We previously reported that a prominent characteristic of aged dermal fibroblasts in human skin in vivo is reduced size; with decreased elongation and a more rounded, collapsed morphology due to collagen fragmentation 3,16,17. These data prompted us to explore the connection between reduced fibroblast size and age-related elevation of multiple MMPs. Using second harmonic generation microscopy, we confirmed that the fibroblasts in aged dermis revealed reduced size and collapsed morphology (Fig 2B, upper right panel), compared to elongated and stretched fibroblasts from young skin dermis (Fig 2B, upper left panel). Atomic force microscopy indicated that collagen fibrils in young skin dermis were intact, tightly packed and well organized (Fig 2C, lower left panel). In contrast, collagen fibrils in aged skin dermis were fragmented, sparse and disorganized (Fig 2C, lower right panel), suggesting that fragmented and disorganized collagen fibrils appear to be unable to support normal fibroblasts morphology. Consequently, we confirmed that the morphology of the isolated dermal fibroblasts from young (Fig 2D, left panel) and aged (Fig 2D, right panel) were similar in standard monolayer culture in vitro, suggesting that dermal ECM microenvironment is largely responsible for fibroblasts shape and size.

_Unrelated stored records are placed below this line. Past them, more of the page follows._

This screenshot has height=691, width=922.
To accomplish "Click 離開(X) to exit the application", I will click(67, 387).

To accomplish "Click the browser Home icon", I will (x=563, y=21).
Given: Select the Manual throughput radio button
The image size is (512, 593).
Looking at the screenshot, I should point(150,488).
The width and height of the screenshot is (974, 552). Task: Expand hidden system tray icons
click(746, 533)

Based on above observations, we investigated the relationship between reduced fibroblast size and age-related elevation of multiple MMPs using young dermal fibroblasts (mean age 26±3 years). First, we modulated dermal fibroblast size by culturing young dermal fibroblasts in three dimensional (3D) collagen lattices, under constrained and unconstrained 3D collagen lattices to model young and aged dermal fibroblasts, respectively. A red fluorescent dye (Cell Tracker), which is taken up into the cell cytoplasm was used to assess the morphology of fibroblasts in 3D collagen lattices. Dermal fibroblasts cultured in constrained collagen lattices displayed spread flattened appearance (Fig. 3A, left). In contrast, fibroblasts in unconstrained collagen gels, had reduced cytoplasmic area, and a contracted appearance (Fig 3B, right), similar to fibroblasts in aged human skin in vivo (Fig 2B, upper right panel). Quantification indicated that fibroblast size was reduced by approximately 50% in unconstrained collagen gel (Fig 3A, right panel). Interestingly, measurement of all 23 mammalian MMPs indicated that the majority MMPs that were found to be elevated in aged dermis in vivo, except MMP-23 and MMP-24, were elevated by reduction of fibroblasts size (Fig 3B). To further confirm this fibroblast-size-dependent elevation of MMPs, we modulated young dermal fibroblasts size by disrupting the actin cytoskeleton with latrunculin-A (Lat-A), which rapidly blocks actin polymerization 26. As expected, disruption of the actin cytoskeleton resulted in loss of actin cytoskeletal fibers and reduced fibroblasts size approximately 70% (Fig 3C, right panel). Importantly, reduction of fibroblast size resulted in elevation of multiple MMPs that were found to be elevated in aged dermis in vivo (Fig. 2E). As shown in Table 1, reduction of fibroblasts size either in 3D collagen lattices or in monolayer culture resulted in elevation of the majority MMPs that were elevated in aged dermis in vivo, except MMP-23 and MMP-24.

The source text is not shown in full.